## Data listing

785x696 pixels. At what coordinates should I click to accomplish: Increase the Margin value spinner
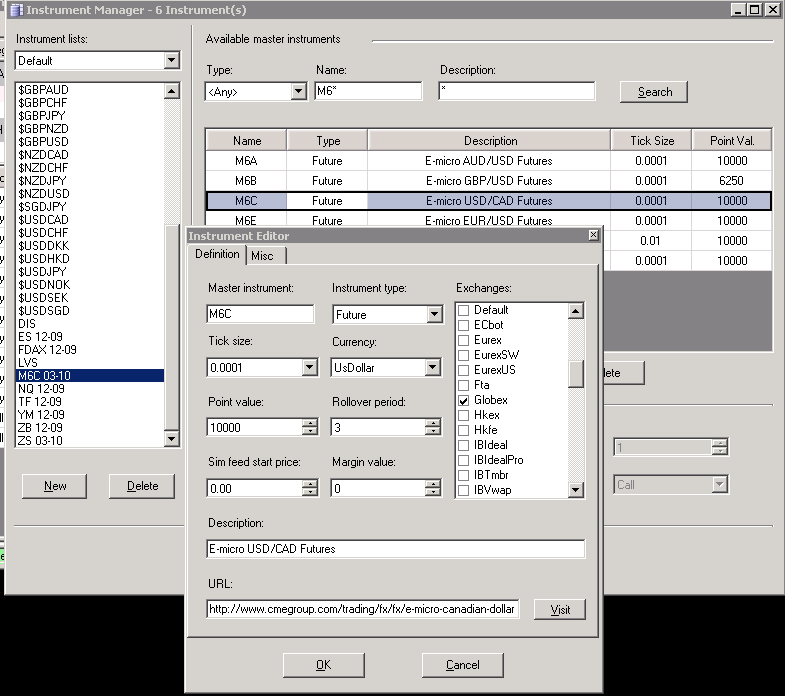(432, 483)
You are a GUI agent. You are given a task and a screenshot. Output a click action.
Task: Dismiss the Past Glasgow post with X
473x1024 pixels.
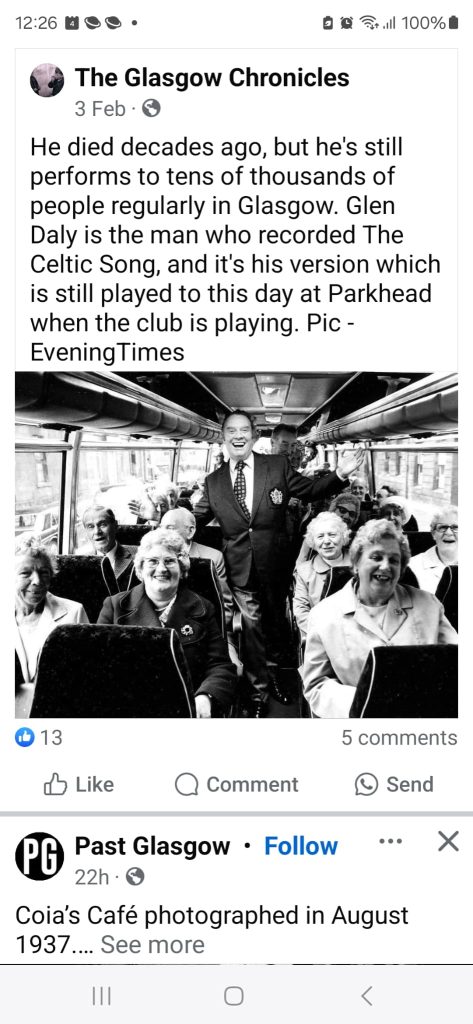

## What is needed
Nothing but the lines from the one containing "Task: Dismiss the Past Glasgow post with X" through the end of the entries is to be retyped, exactly as written and without pictures.

## Task result
Task: Dismiss the Past Glasgow post with X
473x1024 pixels.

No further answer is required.